Talk about sex (and drugs) with your kids and do it often. 
Not just teenagers and I'm not referring to the once or twice in a lifetime talk about the birds & bees, puberty or using condoms. I'm talking about a conversation that spans over a decade that includes your values and thoughts regarding relationships. 

1. Start now. Preschool is the beginning of internalizing relationship values. You are their model for how to act in relationships. Children cannot separate how you treat and talk to your child's other parent with how you feel about them. For them, it's all personal and it's all about them. You are always modeling your relationships values, and it's important to talk about them throughout their life. Help them assess what traits are important in a friend and why. This will help them in the dating years to make those assessments as well. 

2. Safety. Teaching a child that "They are the boss of their body"* and how to say no, doesn't end in preschool or with strangers.  It needs be to continually retaught and reinforced. In elementary school they need to know how to say no to uncomfortable peer pressure with body exploration. In middle school and high school they need to have the internal strength to say no to a handsome or beautiful person offering a blow job or wanting to kiss them and then take it further. They need to know that they are most likely to be taken advantage of when drinking or high. They need to know it's OK to say no. That being true to themselves is more important than temporary popularity. These tough situations happen when they are not expected and your child won't be prepared if you are not talking with them about it.  

I highly recommend *Feather Berkower's workshop and book on child and body safety. I wish every parent and teacher (of all ages) would take her educational and thought provoking class and teach the 10 safety rules.  See

  3. Teach children there is a continuum of relationship and sexual behaviors, over time. Like it or not, the media is the most influential educator of relationships and sex our children are exposed to; both directly and indirectly through peers. In the media, relationships seem to go from 'a look' to kissing, to sex. 
I work with teens that are surprised to consider that there are a lot of behaviors between 'that look', and kissing and sex.  There is also conversations, hanging out, holding hands, group dates, single dates, kissing and much more.  
They are also surprised at the thought of putting time between these behaviors. How long do you want to know someone before you move to the next step? What kind of a person do you want to move forward with, hang out, date, kiss?  

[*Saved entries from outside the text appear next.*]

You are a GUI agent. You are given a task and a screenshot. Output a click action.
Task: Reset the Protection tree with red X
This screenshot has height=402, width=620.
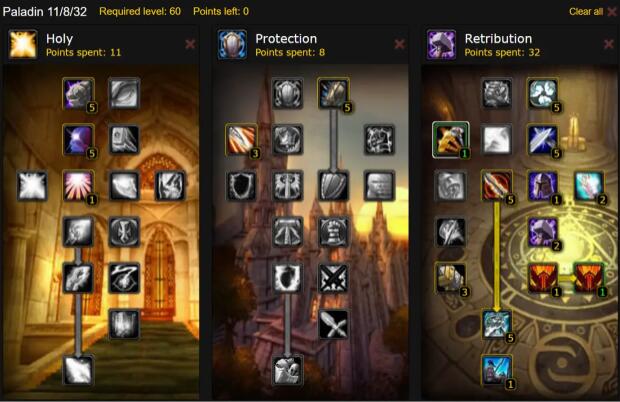pos(400,44)
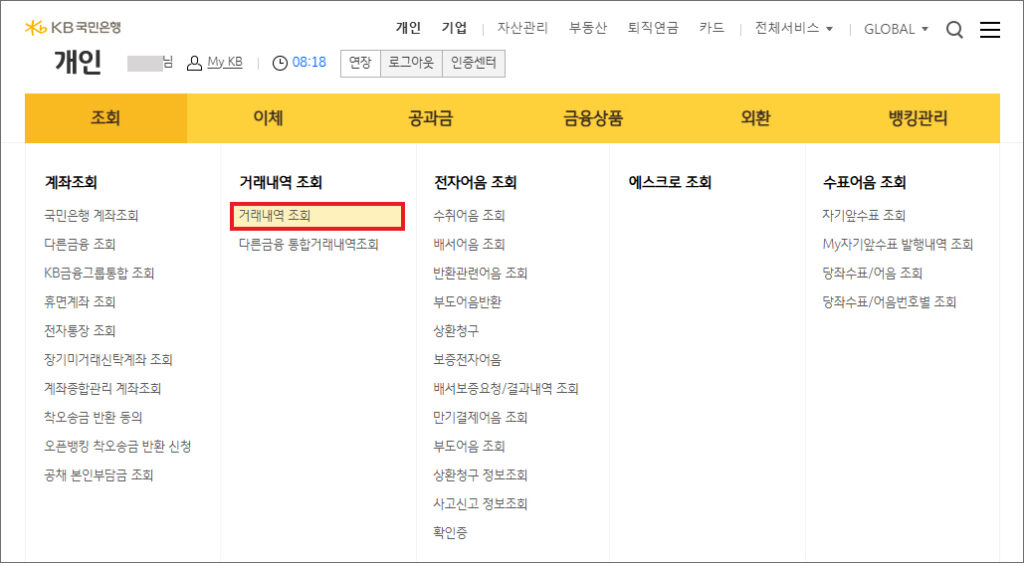1024x563 pixels.
Task: Click the 수취어음 조회 link
Action: [x=469, y=215]
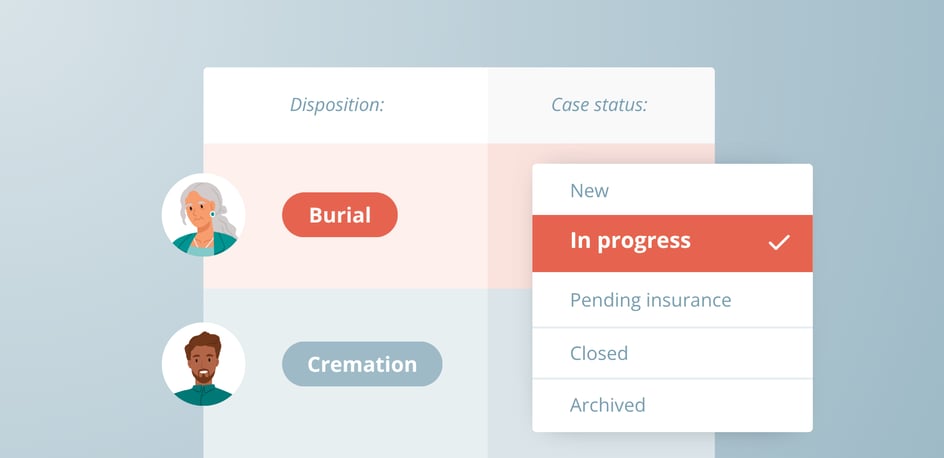Viewport: 944px width, 458px height.
Task: Open the Cremation row's case status cell
Action: [509, 364]
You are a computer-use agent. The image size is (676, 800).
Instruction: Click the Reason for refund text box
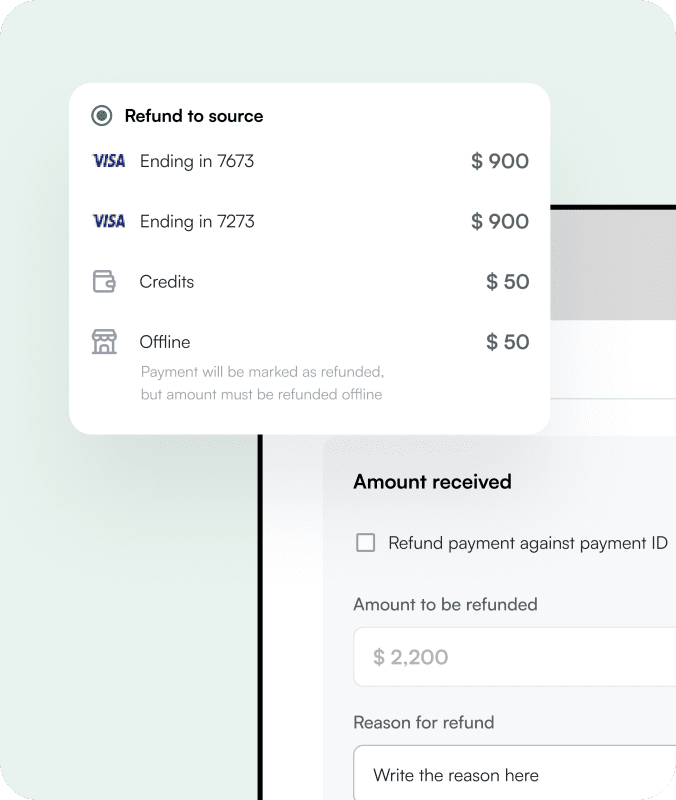(x=515, y=775)
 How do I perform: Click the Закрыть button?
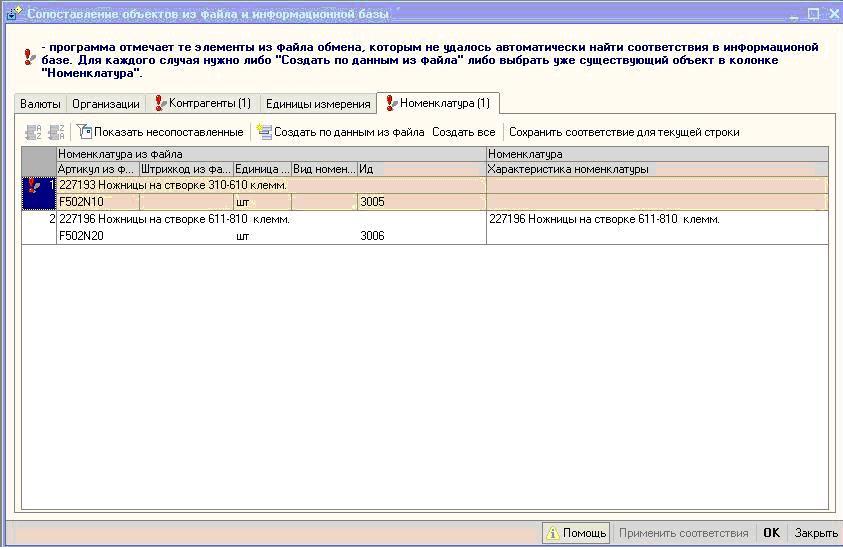pos(816,533)
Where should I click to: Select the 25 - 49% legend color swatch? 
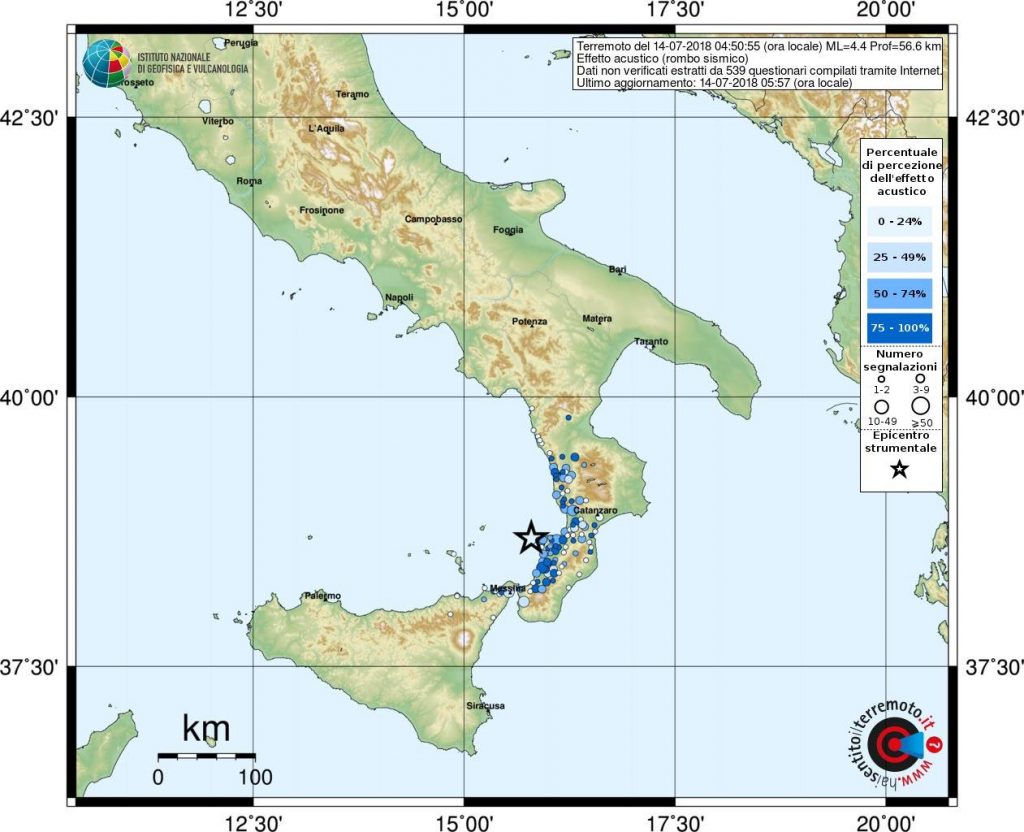tap(898, 257)
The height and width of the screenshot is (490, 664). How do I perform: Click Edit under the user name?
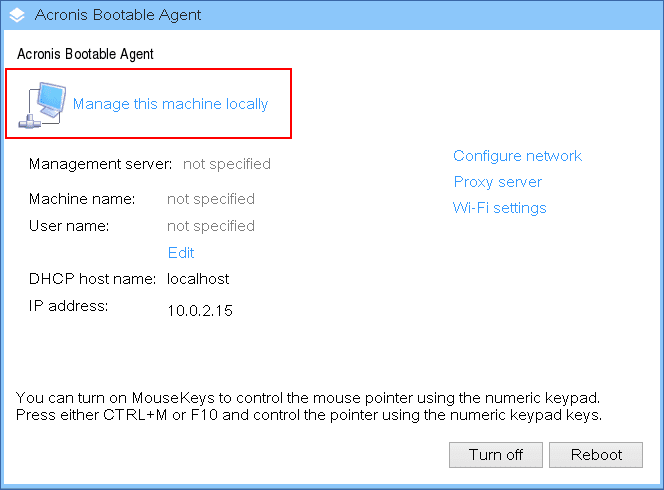pos(181,253)
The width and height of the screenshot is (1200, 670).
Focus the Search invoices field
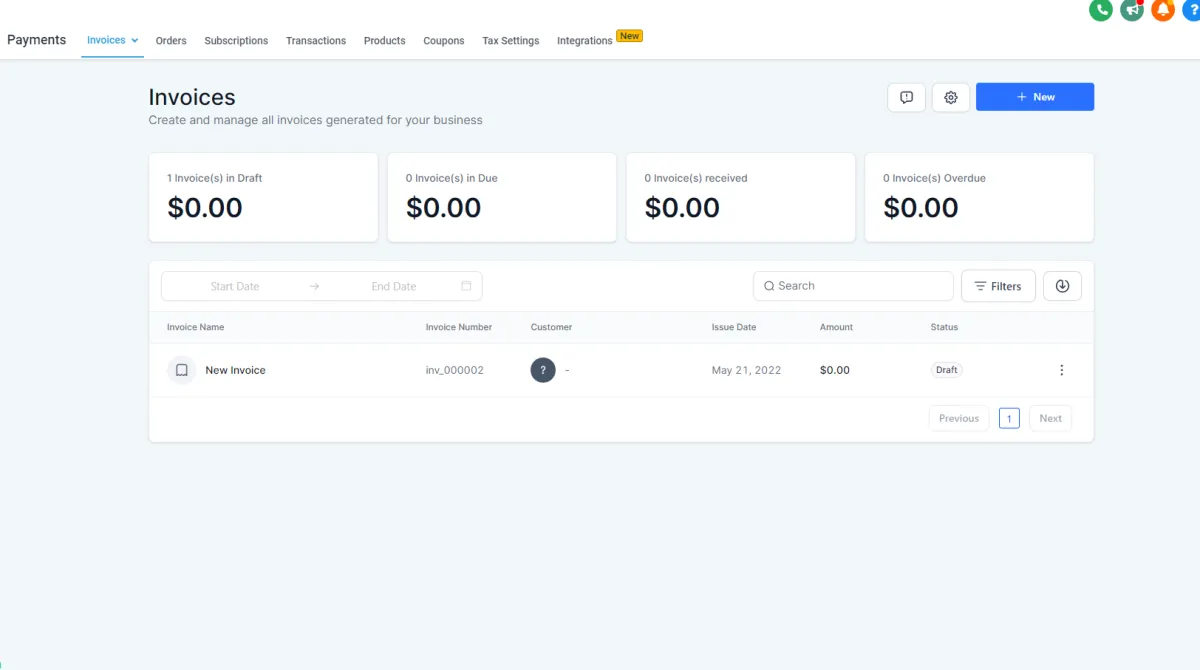click(853, 286)
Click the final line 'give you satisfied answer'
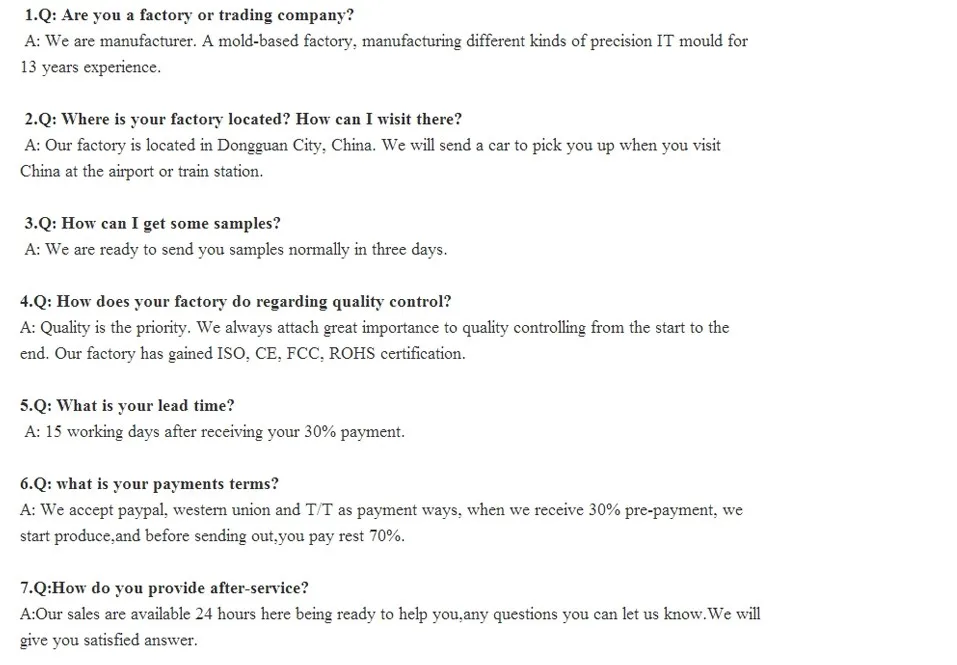 (108, 640)
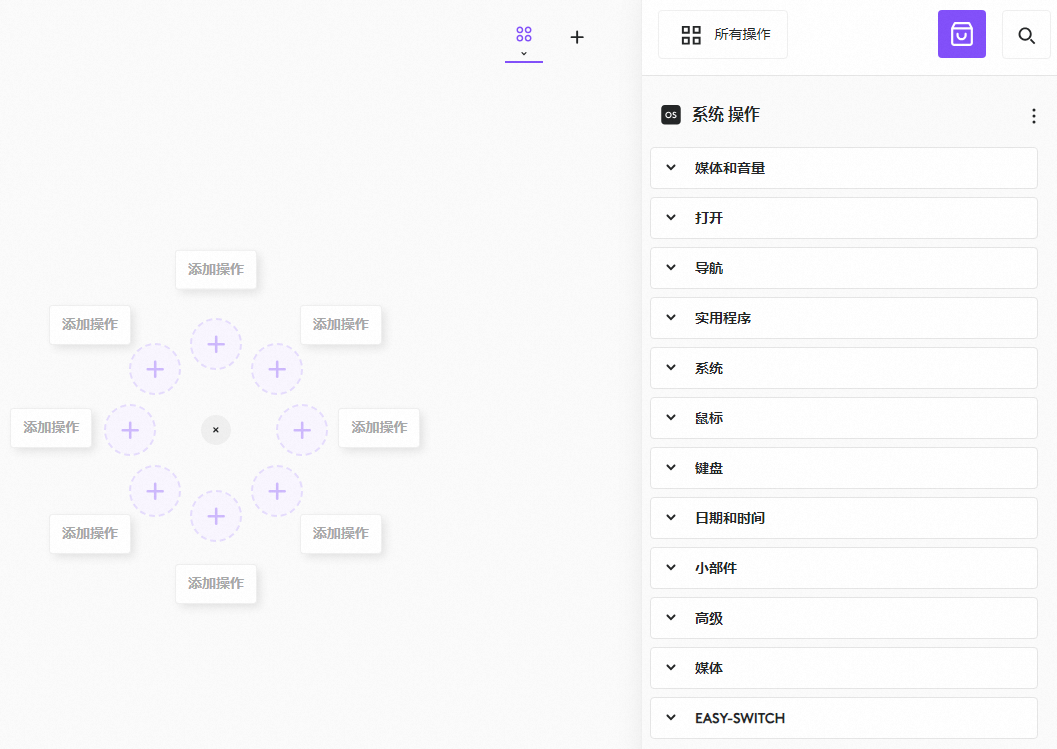Screen dimensions: 1057x749
Task: Expand the 日期和时间 category
Action: tap(843, 518)
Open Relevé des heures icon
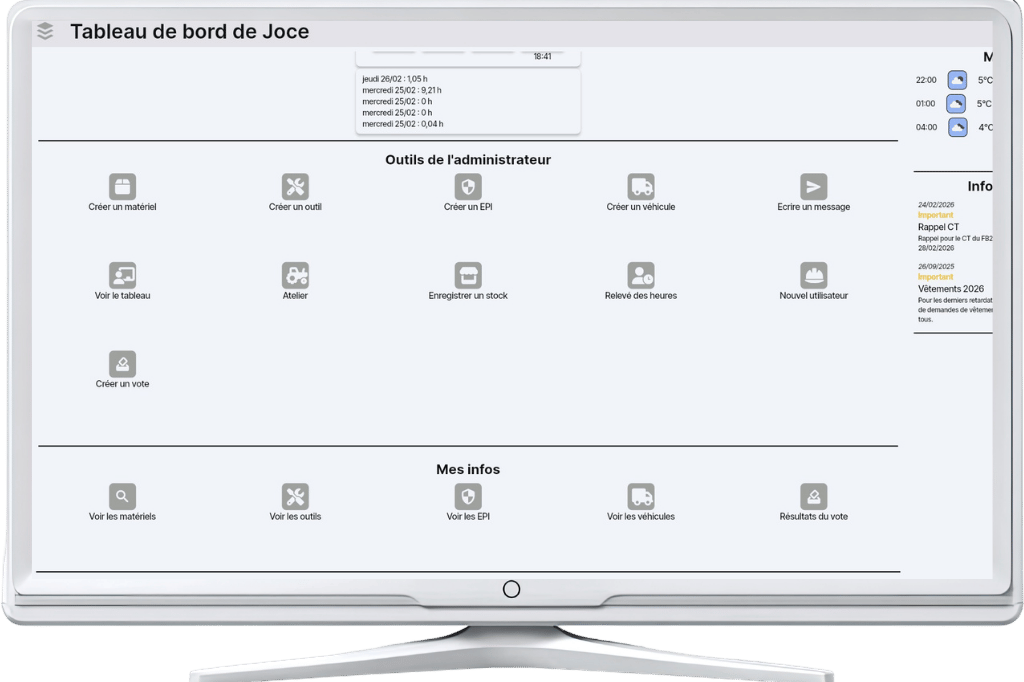Viewport: 1024px width, 682px height. tap(640, 274)
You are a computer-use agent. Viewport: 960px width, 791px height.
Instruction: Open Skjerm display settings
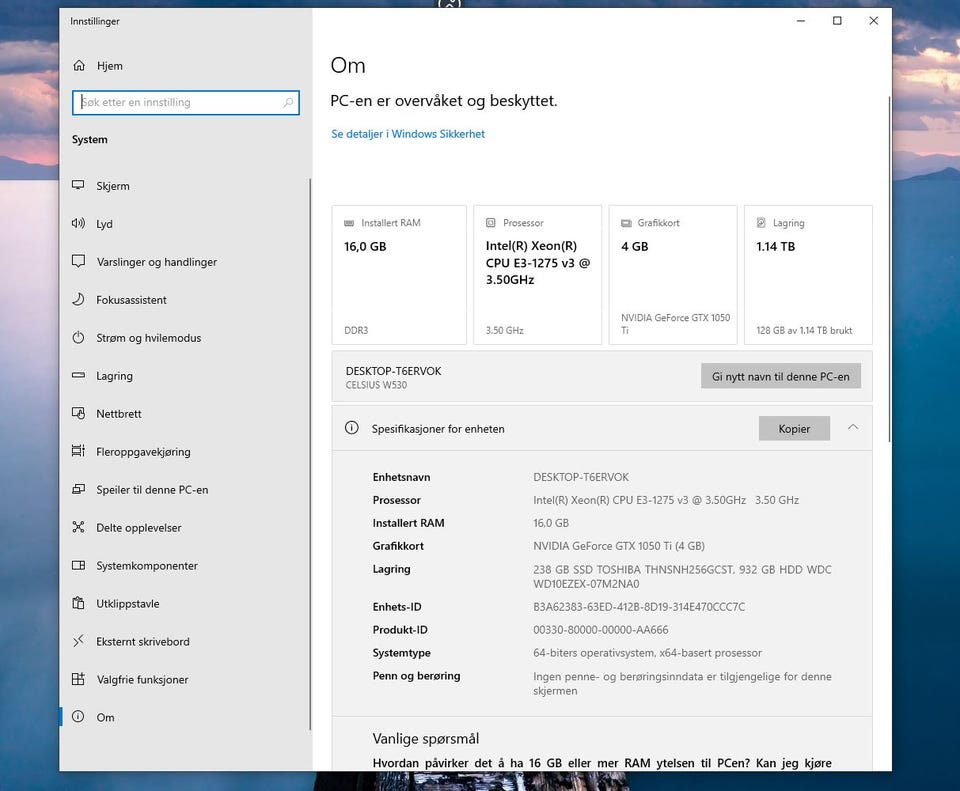tap(112, 186)
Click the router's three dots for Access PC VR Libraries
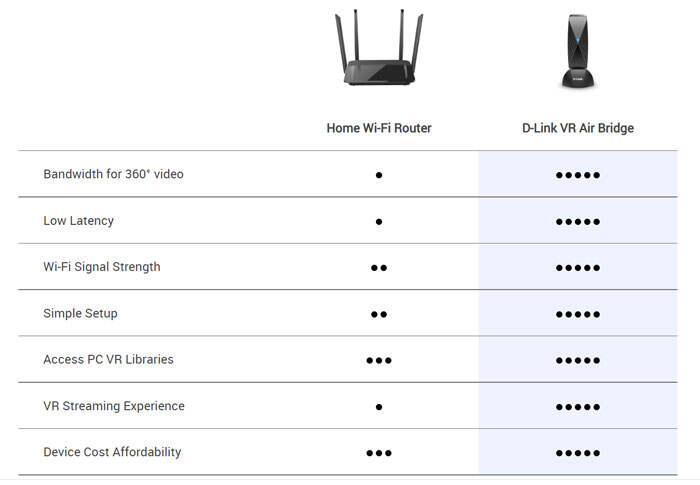 [x=379, y=360]
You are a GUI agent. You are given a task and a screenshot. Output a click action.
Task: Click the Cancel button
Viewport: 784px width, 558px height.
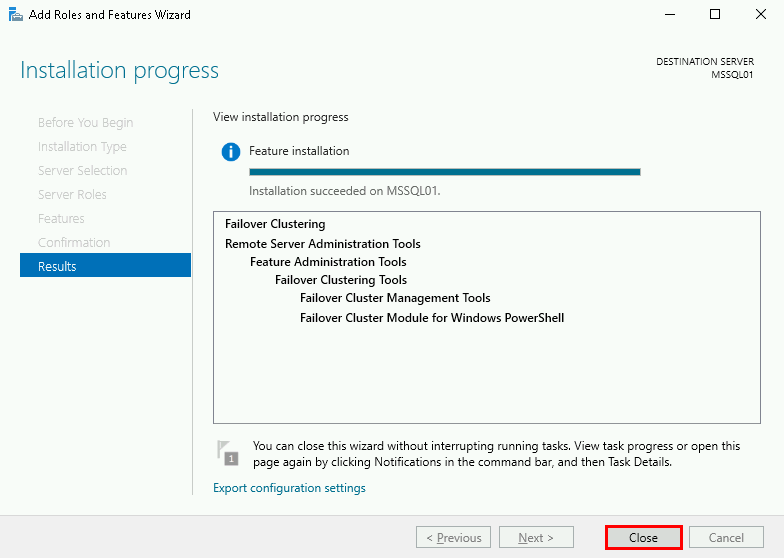(x=726, y=538)
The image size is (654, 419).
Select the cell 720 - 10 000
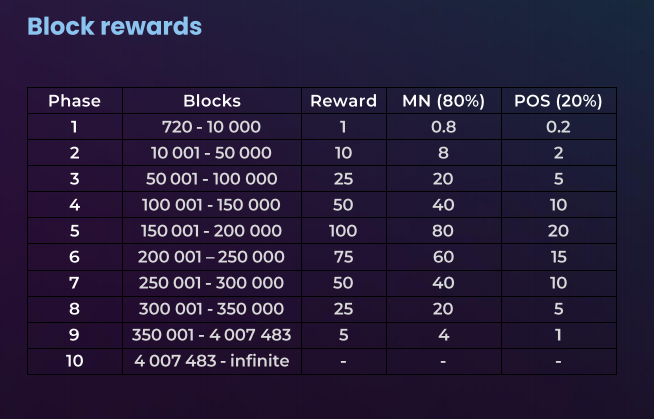pos(212,127)
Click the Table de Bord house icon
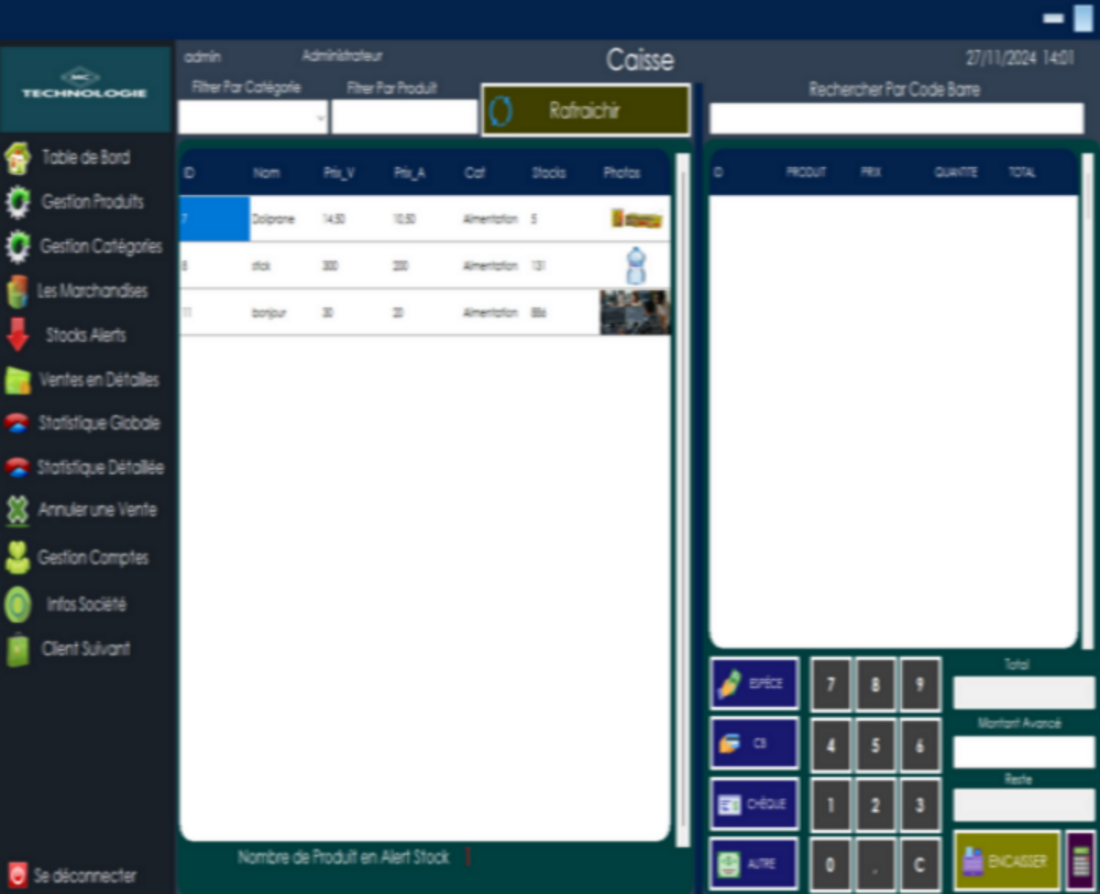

If you don't talk with your children about these things, the media will continue to be their primary teacher and chances are higher that it Will go from 'that look' at a party, (perhaps while experimenting with drugs) to sexual behavior. Where will your child have the strength and values to say no, or no more.  

4. Listen. Don't lecture and 'talk at' as you discuss things. When the kids feel heard and can explore their own ideas they will be more open, honest and also more receptive to what you have to teach them.  Shaming and/or blaming them will backfire and lower their self-esteem and ability to say no when needed. You will Not be there when they make these important choices. Listen and find out what They are thinking they will do.  

These types of sensitive topics are often things kids hunger for someone to talk about with, but our society shies away from them, leaving them to the media and peers. Talk with your kids about sex (relationships). It's important. 

5. Other related conversations topics.
* How we treat people
* Character
* Personal Space & Boundaries with your Body
* Media Perspectives & Your Perspectives
* What are Healthy/ Unhealthy Relationships? 
* Friendships, Buddies, Dating, Romantic Relationships
* Feelings, Attraction, Obsession
* Reality vs Fantasy
* Sexting, Internet, Chat-rooms & more
* Influence of Alcohol & Drugs on Sexual Behavior
* Peer Pressure & expectations from both, same sex and opposite sex acquaintances
* Gossip, bragging, lying, reputation, repercussions
* Self-confidence, worth, goals, dreams & hopes vs temporary, immediate approval

Most of these conversation topic ideas come from the book "Ten Talks Parents must Have with their Children About Sex & Character."

It's painfully hard as parents to realize that our children are their own person and will make their own decisions without us. The best we can do may be to have the ongoing conversations that will teach them so they will be able to make better decisions, and when they make mistakes they feel they can still come to us and get help fixing them.   
Wishing you the best on this challenging adventure of parenthood. There's nothing like it.